Analytical evaluation procedures for determining the acceptability of flaw detected during in-service inspection of nuclear power plant components are provided in Appendix 5.4 of the French RSE-M Code. Linear elastic fracture mechanics based evaluation procedures require calculation of the stress intensity factor (SIF). In Appendix 5.4 of the RSE-M Code, influence coefficients needed to compute the SIF are provided for a wide range of surface axial or circumferential flaws in cylinders, the through-wall stress field being represented by a cubic equation. On the other hand, Appendix C of API 579-1 FFS procedure provides also a very complete set of influence coefficients.
The paper presents the comparison of the influence coefficients from both documents, focused on axial ID semi-elliptical surface flaws in cylinders. The cylinder and crack geometries are represented by three ratios: Ri/t, a/t, and a/c, where Ri, t, a, and c are respectively the inner radius, the wall thickness, the crack depth and one-half of the crack length. The solutions for the coefficients G0 and G1 at the deepest point and at the surface point are investigated.

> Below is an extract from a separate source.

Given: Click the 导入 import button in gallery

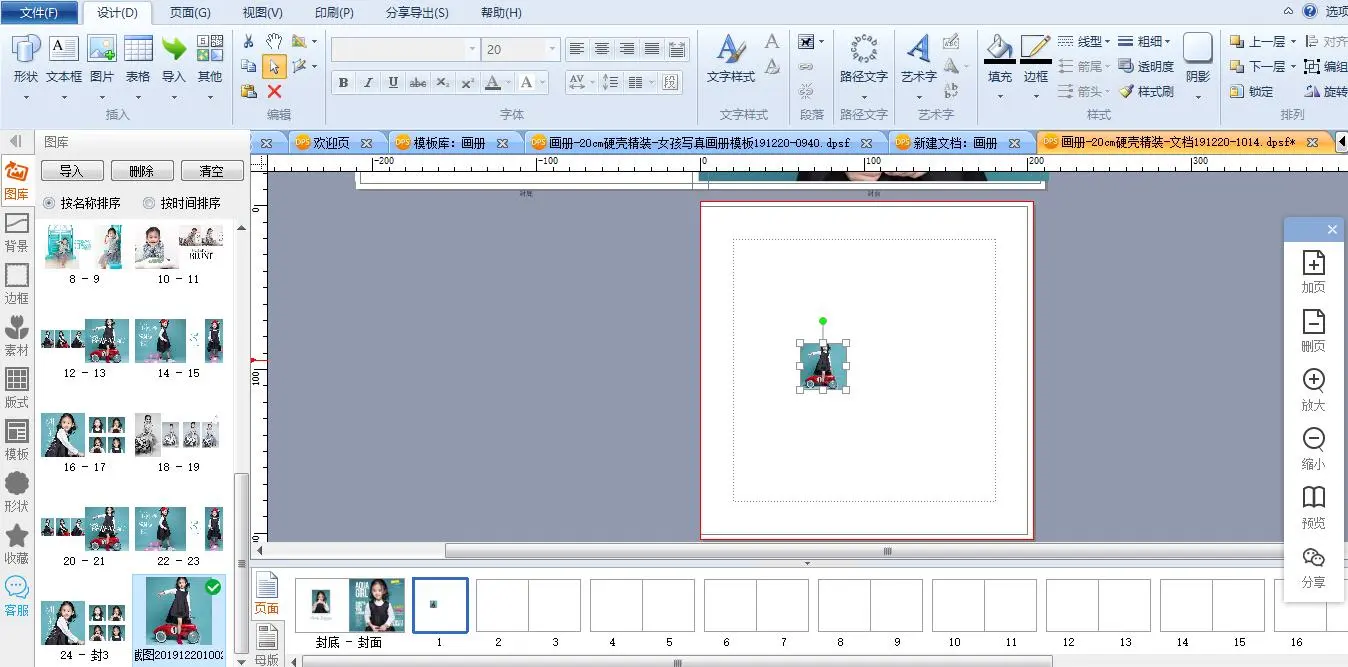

At the deepest point, the agreement between the solutions is good, the relative difference being lower than 2 %, except for the plate (Ri/t = ∞) at a/c = 0.125 and 0.0625 and a/t = 0.8 (around 5 %). At the surface point, the agreement between both solutions is not so good. At this point, the relative differences depend strongly on the a/c ratio, being larger for elongated cracks (with low a/c ratios). However, it must be recalled that the absolute values of the coefficients are low at the surface point for elongated cracks, and that for these cracks the critical point regarding the stress intensity factor is the deepest point.